E V O L V E R E T A I L

Personalisation has led to significant growth within business-to-consumer (B2C) e-commerce, so why are opportunities for personalisation still overlooked when it comes to business-to-business (B2B) e-commerce?

Many business buyers have experience shopping online, where personalisation has become standard practice. It has vastly streamlined the shopping process by providing content which is relevant to the user. However, personalisation for B2B is not yet as mainstream as it is for B2C. When used, personalisation for B2B has focused on showing price tiers or certain catalogues, but many more avenues can be explored to improve business. For example, Adobe has been doing some personalisation work including making recommendations to users based on rules and data, I.e.;

  • Recommended products – i.e. within a segment also purchased x item with y – opportunity to target more narrowly due to segment data
  • Targeted promotions – special offers for customers that meet particular criteria – can be restricted by segment in the B2B environment
  • AB testing – being able to test against specific accounts or segments to see how products perform

 

Benefits of B2B Personalisation

Through analysing frequently ordered products (repeat orders of similar products are common in B2B) and buying patterns, these can be shown to users and reduce their ordering time. Customers’ time is valuable and when tailored to a specific buyer’s needs, the user journey is more streamlined and efficient overall.

 

 

 

A great deal of this tailoring is driven by the data quality. Therefore, spending time to segment customers or create personas for your companies is a necessary step. B2B organisations are more likely to have useful data and target information because of existing CRM data. This can be leveraged to bring results quickly. Typically, there will have been human interaction before an account is set up which allows users to add input to this process. Without personalisation, an ecommerce user would sign themselves up for the site and so the first the merchant knows about them is when they are “on the clock” for shipping goods.

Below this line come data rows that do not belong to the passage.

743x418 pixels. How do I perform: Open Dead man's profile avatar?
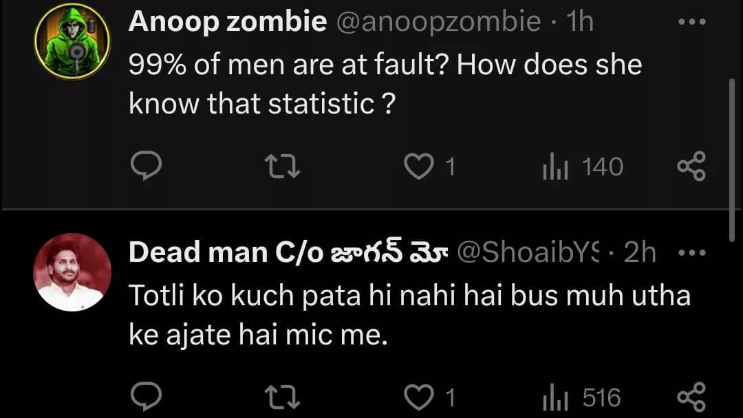tap(72, 272)
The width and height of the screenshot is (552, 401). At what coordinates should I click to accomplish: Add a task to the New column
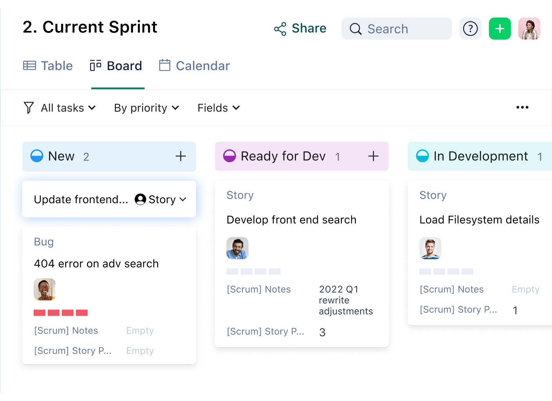[x=180, y=156]
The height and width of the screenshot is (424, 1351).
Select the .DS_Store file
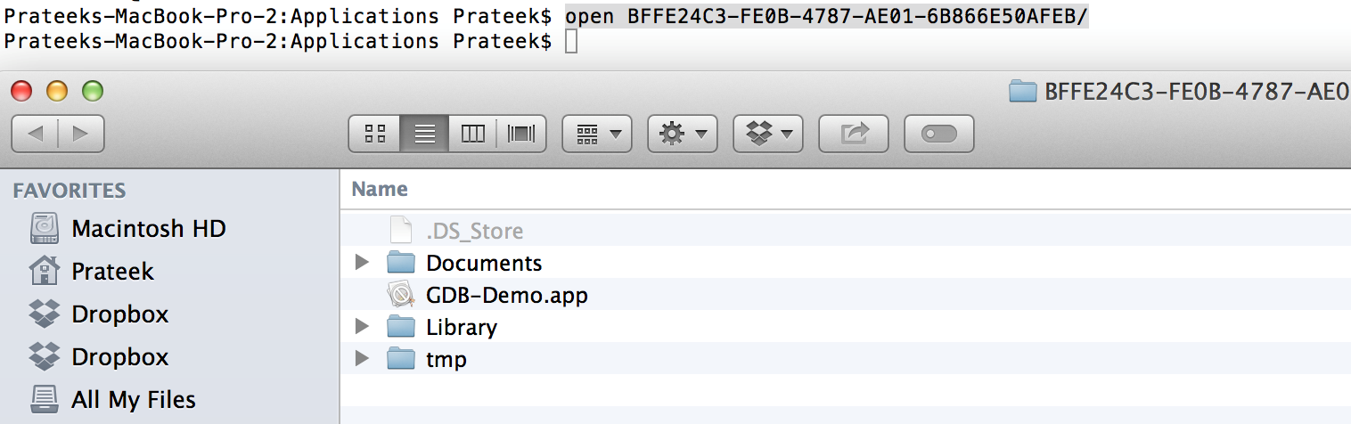pos(474,232)
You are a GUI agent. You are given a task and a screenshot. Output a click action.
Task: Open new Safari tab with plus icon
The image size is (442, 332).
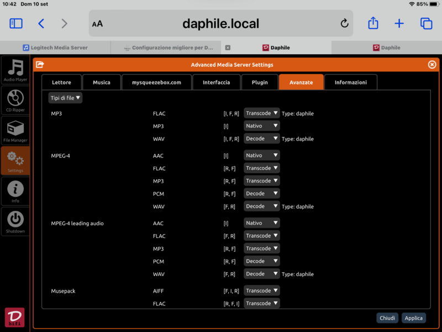click(399, 23)
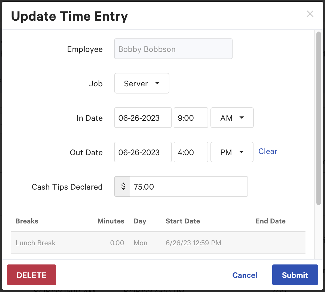Viewport: 325px width, 292px height.
Task: Click the dollar sign prefix on Cash Tips
Action: click(122, 186)
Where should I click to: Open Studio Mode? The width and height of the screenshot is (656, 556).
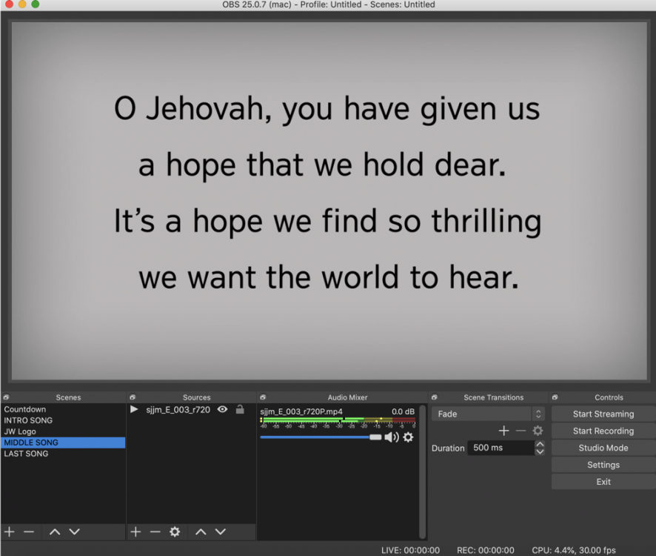(603, 448)
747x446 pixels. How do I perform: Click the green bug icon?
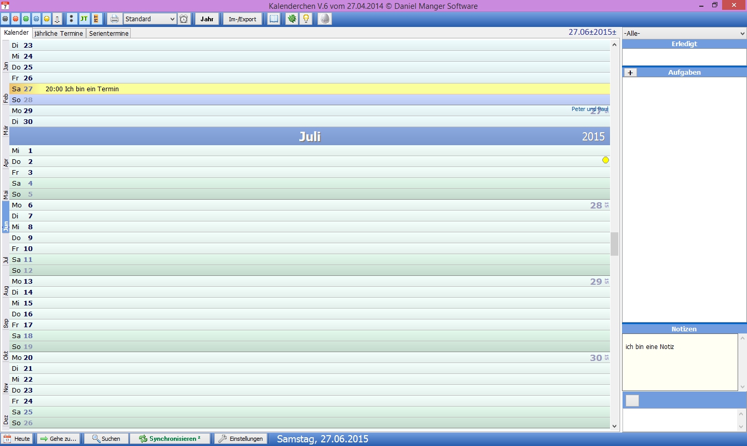[x=292, y=19]
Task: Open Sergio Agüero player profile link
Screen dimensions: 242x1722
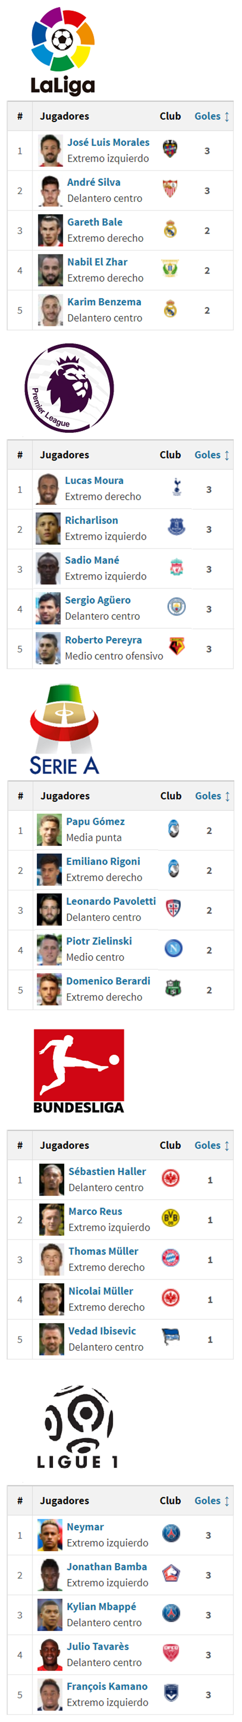Action: point(98,600)
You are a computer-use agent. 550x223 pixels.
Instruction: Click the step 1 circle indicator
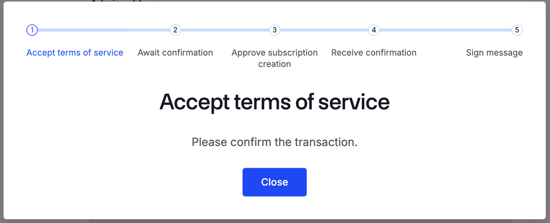pyautogui.click(x=32, y=30)
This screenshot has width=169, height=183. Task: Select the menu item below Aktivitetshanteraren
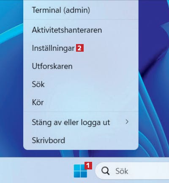pos(81,48)
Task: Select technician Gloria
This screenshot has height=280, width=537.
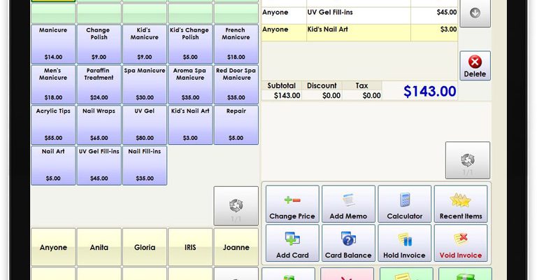Action: pyautogui.click(x=145, y=247)
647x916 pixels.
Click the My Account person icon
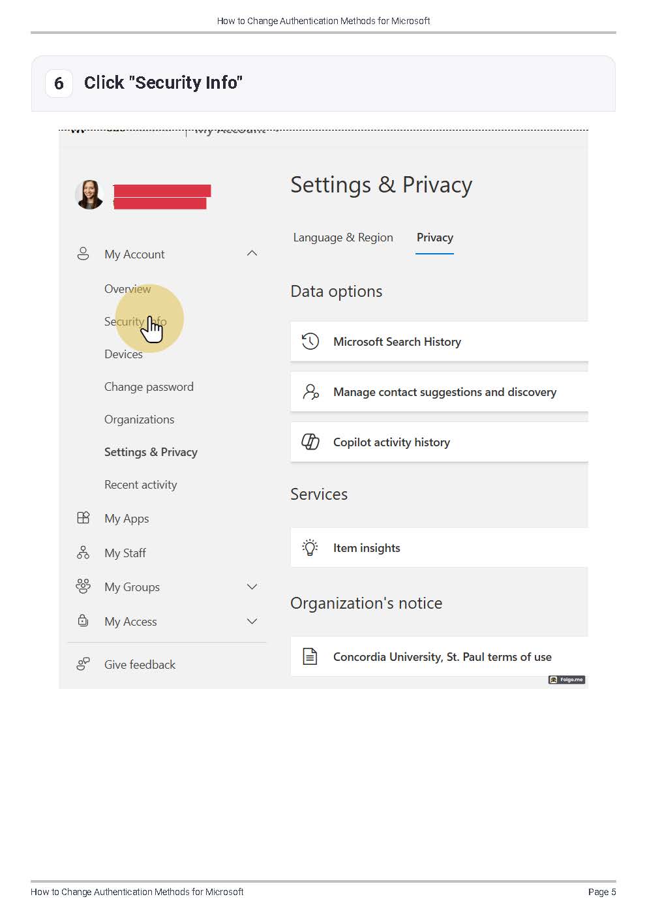coord(83,254)
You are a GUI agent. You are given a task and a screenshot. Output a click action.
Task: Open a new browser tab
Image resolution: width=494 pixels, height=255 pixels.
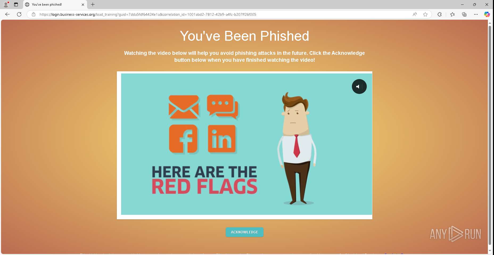[93, 5]
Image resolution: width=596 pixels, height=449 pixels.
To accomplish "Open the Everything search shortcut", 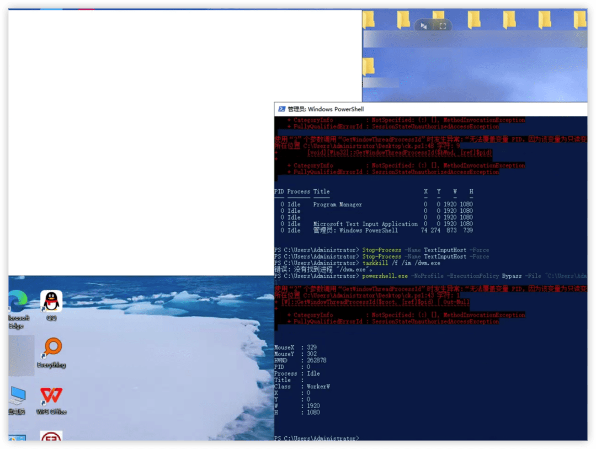I will (x=52, y=352).
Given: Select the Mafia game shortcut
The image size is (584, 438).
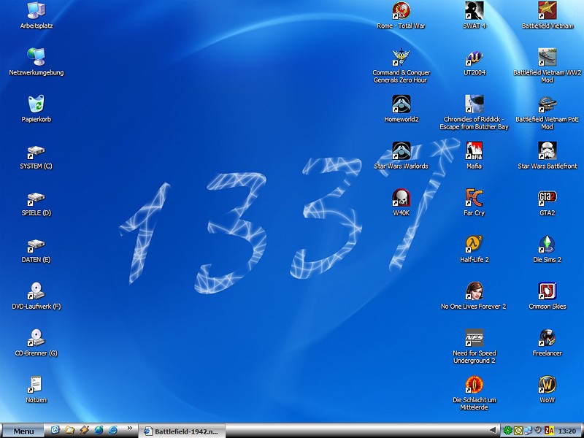Looking at the screenshot, I should click(474, 151).
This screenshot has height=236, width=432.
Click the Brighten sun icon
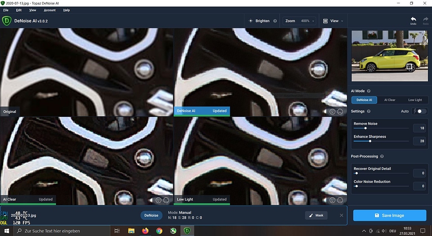pyautogui.click(x=251, y=21)
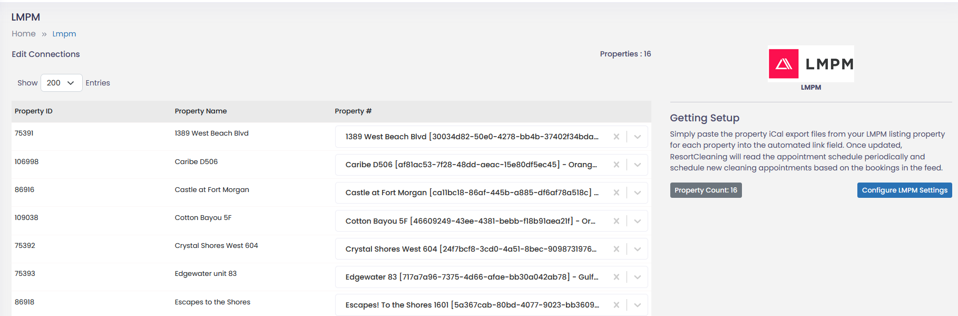Expand the Crystal Shores West 604 property picker
Image resolution: width=958 pixels, height=316 pixels.
click(637, 248)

Personalising the online retail experience doesn’t have to be expensive either – in fact, it can pay for itself. Uplift in online ordering can cover the cost of features. For example, when spending £10k per month (£120k per year) the cost is easily offset by 5-10% increase in online revenue through higher conversion.


Simple Examples of Personalisation in B2B:

  • Targeted messaging (i.e. specific group of people in Scotland may have delayed delivery and need to be notified online in the checkout experience)
  • Bespoke catalogues per user, not just at the company level
  • News articles targeted by segment or specific to accounts
  • Notify specific users when products have been re-called
  • Making product names appropriate to sub-set of users – Some clients may want to see ‘construction site goggle’ and some may want to see ‘chemical eye protection goggle’. Or this may be a decision made by the customer buying (a customer could choose their own name for this, given the admin tools required).


The Personal vs. The Impersonal

Aside from benefits in personalising B2B e-commerce, there appears to be a risk of losing sales to competitors due to lack of personalisation.  As reported by B2B Marketing and Modern Retail, personalisation in e-commerce would persuade a third of B2B buyers, from a worldwide survey of 560, to purchase from a specific vendor. The survey completed by Sapio also revealed almost half of B2B buyers want the buying experience to include customer-specific pricing. In addition, 38% of respondents felt tailored offers, and shipping options would make the process more personalised, and a further 36% want payment methods to be personalised. So, what increases the likelihood of B2B buyers completing a purchase? Great service came out on top of the list, followed by low prices and product features.

 

Why Personalise B2B e-Commerce?

Why personalise B2B? The argument arises that business buyers need to order anyway; can it make a significant difference in online revenue if the buying process is tailored to specific clients? Telesales conversations used to be the ultimate form of personalisation as the employee would know the account and the person they’re selling to. Familiarity and trust developed during the sales process would frequently lead to repeat customers and larger orders being placed. This offline experience can and should be replicated online to achieve the same results.

Through personalising the online buying process, that familiar relationship with a B2B customer can be replicated without the cost of the team. Understanding what users want creates a stronger professional relationship. Multiple benefits arise in the forms of efficiency and quality of experience, but ultimately, people love to feel special.